> [Information shown]
Segment Open
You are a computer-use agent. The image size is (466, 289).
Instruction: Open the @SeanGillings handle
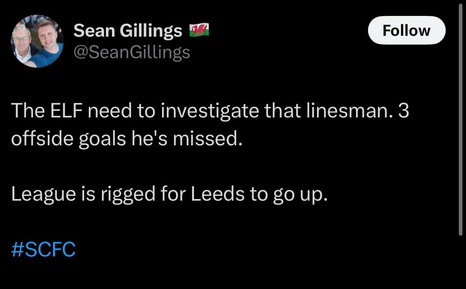click(132, 52)
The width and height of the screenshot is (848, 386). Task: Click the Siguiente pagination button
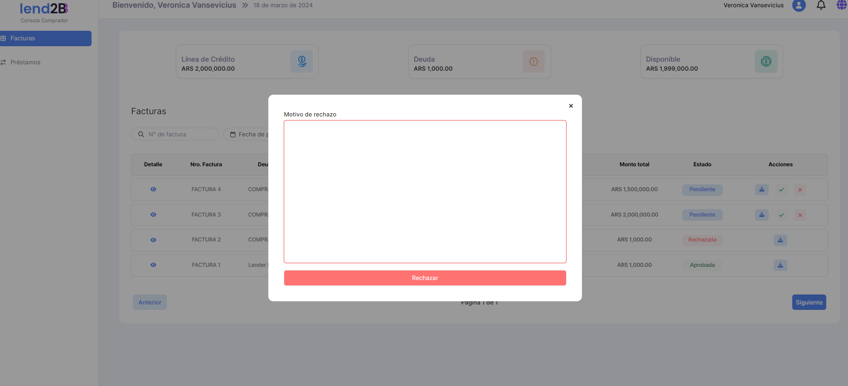[x=809, y=302]
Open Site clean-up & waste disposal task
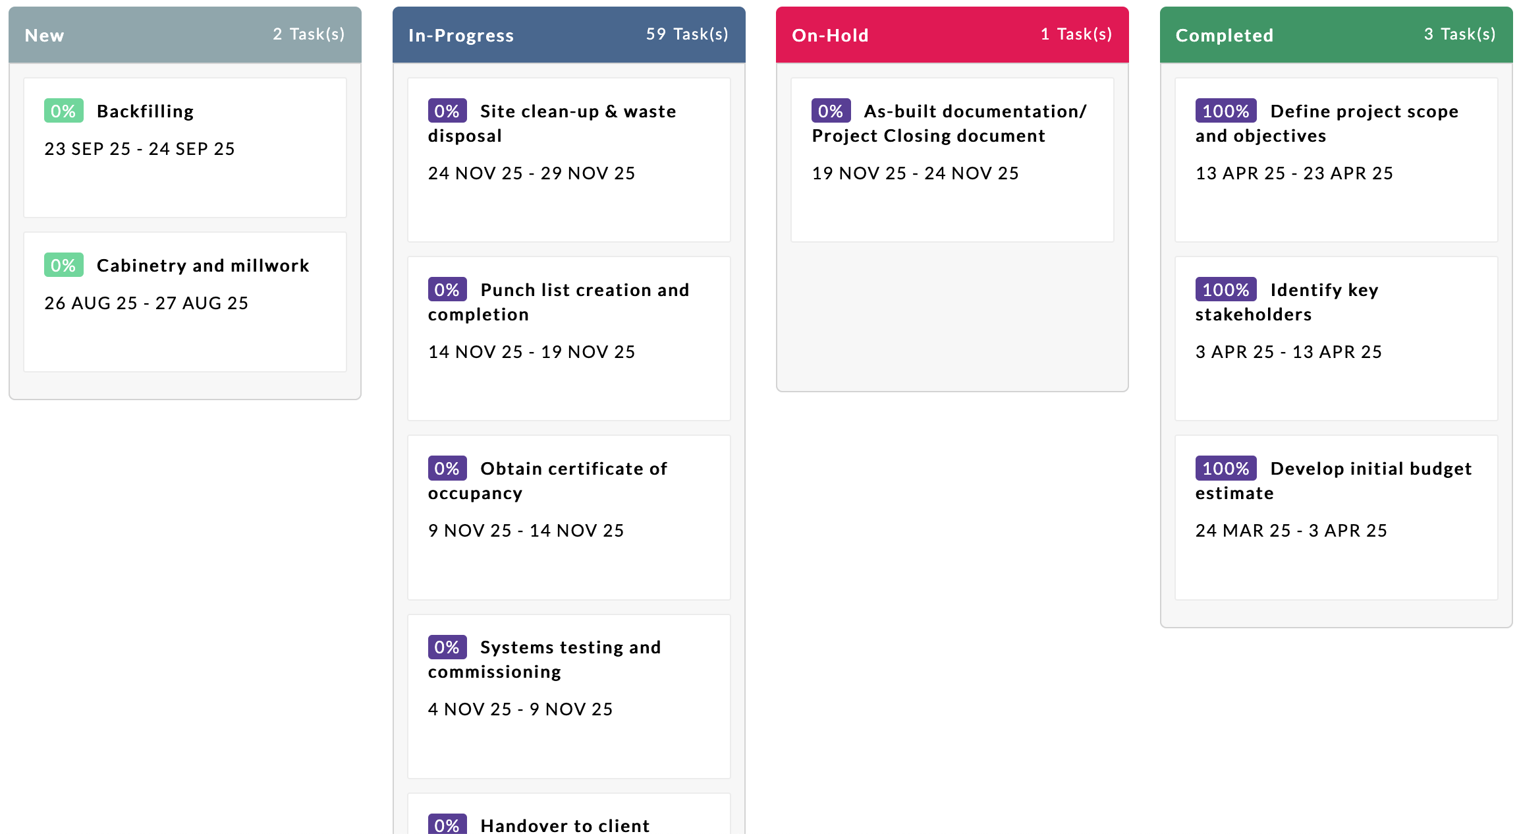The image size is (1519, 834). 568,160
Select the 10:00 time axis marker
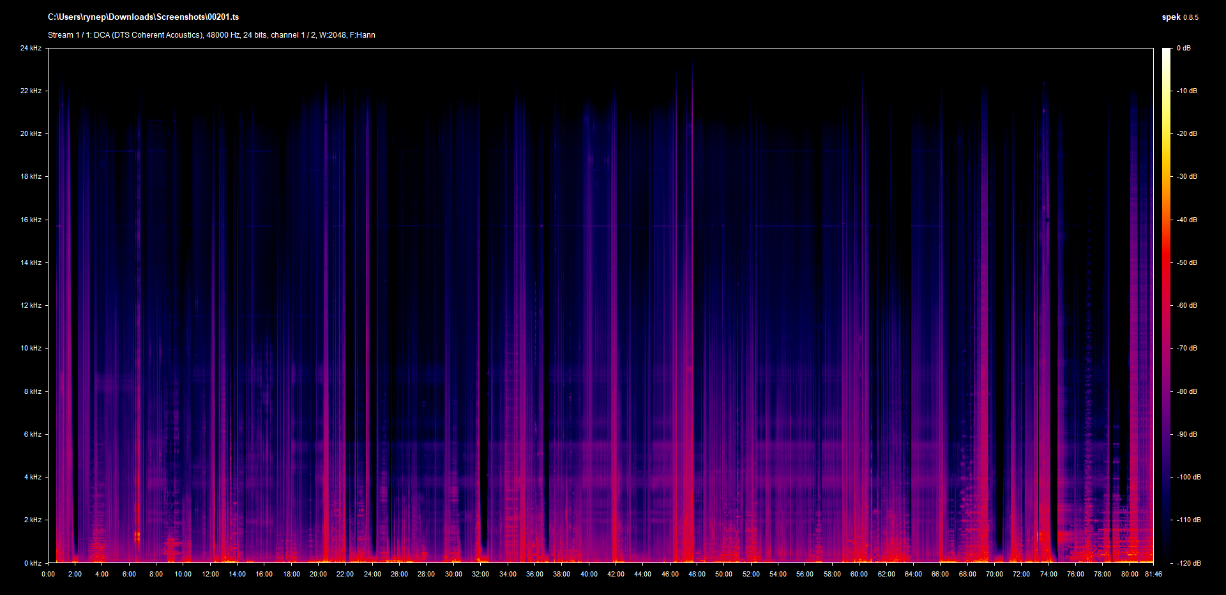 click(x=183, y=574)
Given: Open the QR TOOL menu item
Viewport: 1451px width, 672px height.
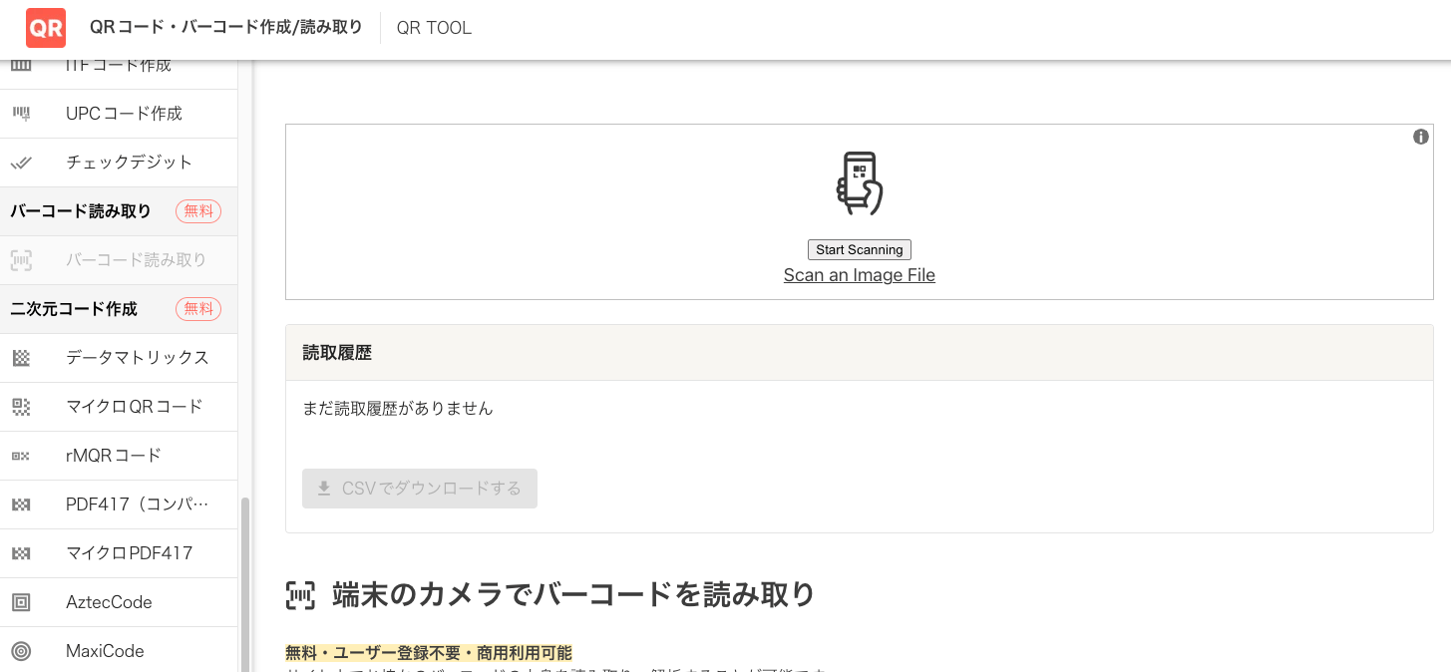Looking at the screenshot, I should pos(434,27).
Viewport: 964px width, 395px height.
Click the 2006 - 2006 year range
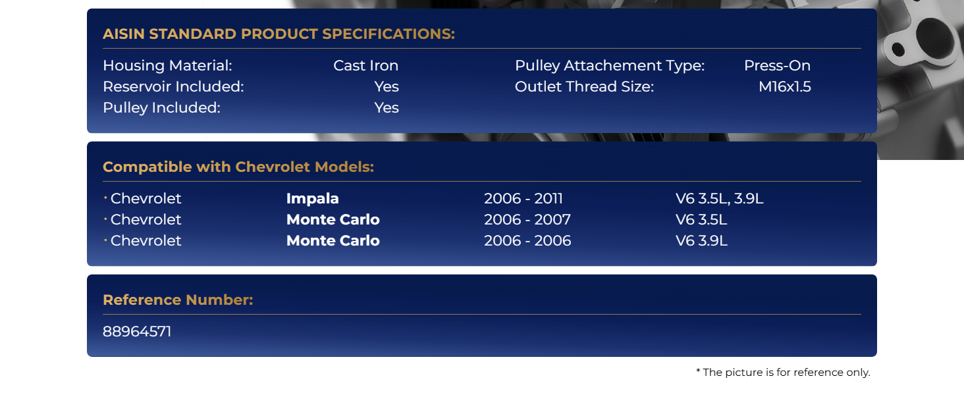coord(527,241)
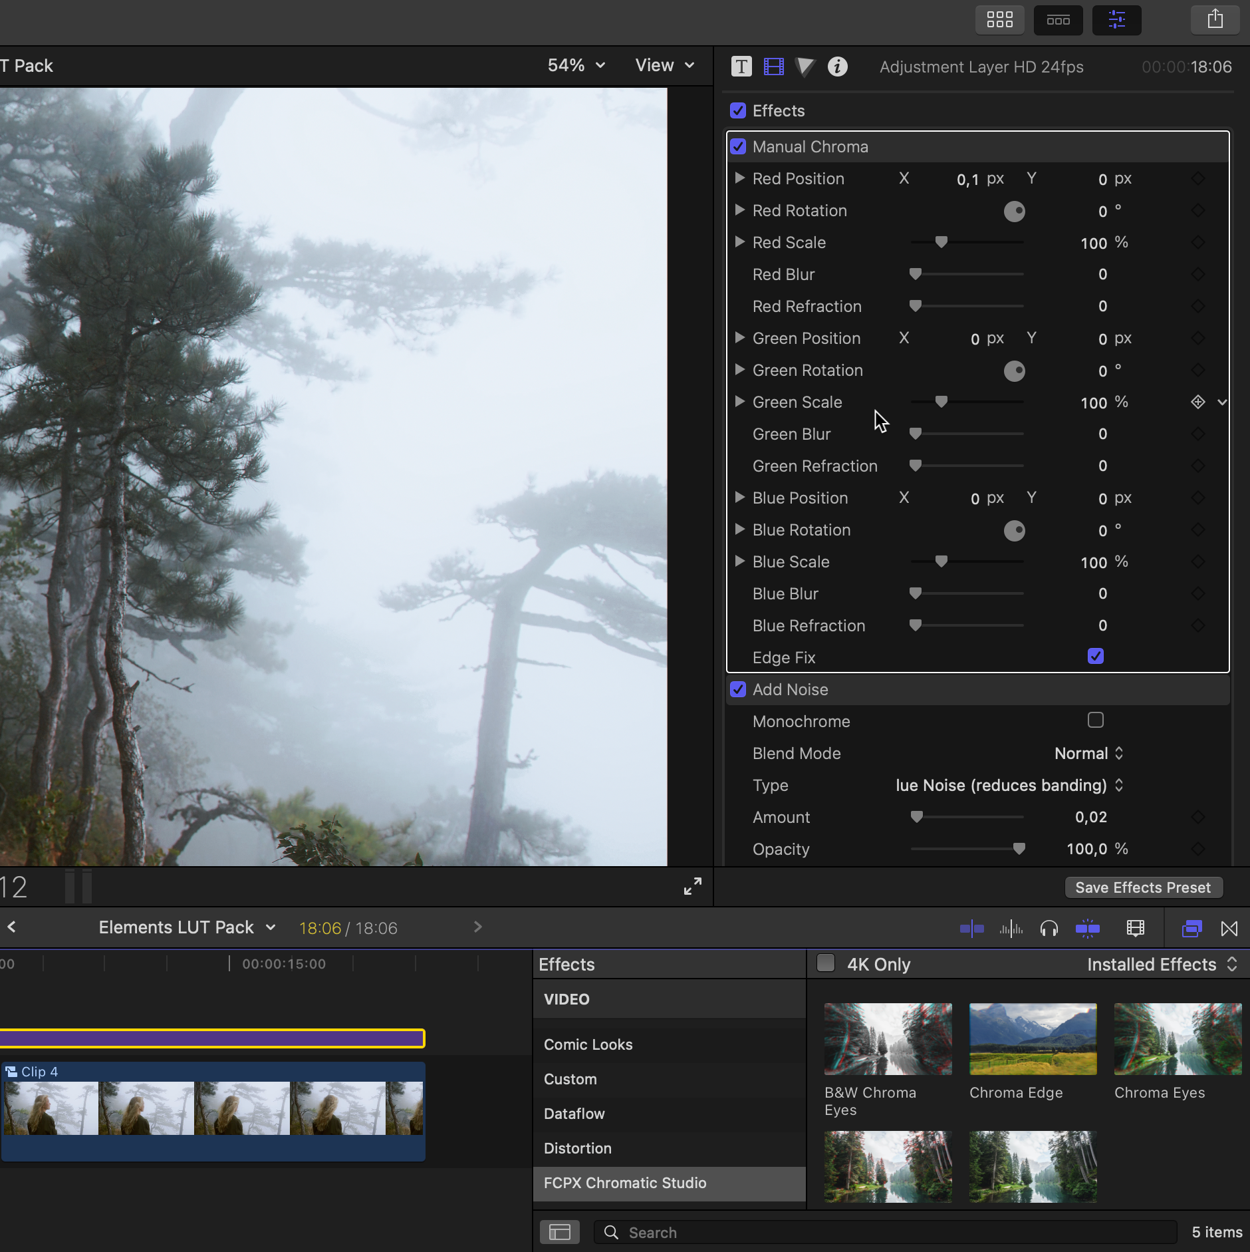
Segment Closed
> [Directions for this task] The range runs from the line containing "Viewport: 1451px width, 672px height." through the end of the entries; print those lines exactly and leave the pictures out.

> [Output]
Viewport: 1451px width, 672px height.
Looking at the screenshot, I should pos(434,27).
Viewport: 964px width, 395px height.
Click the 2006 - 2006 year range
coord(527,241)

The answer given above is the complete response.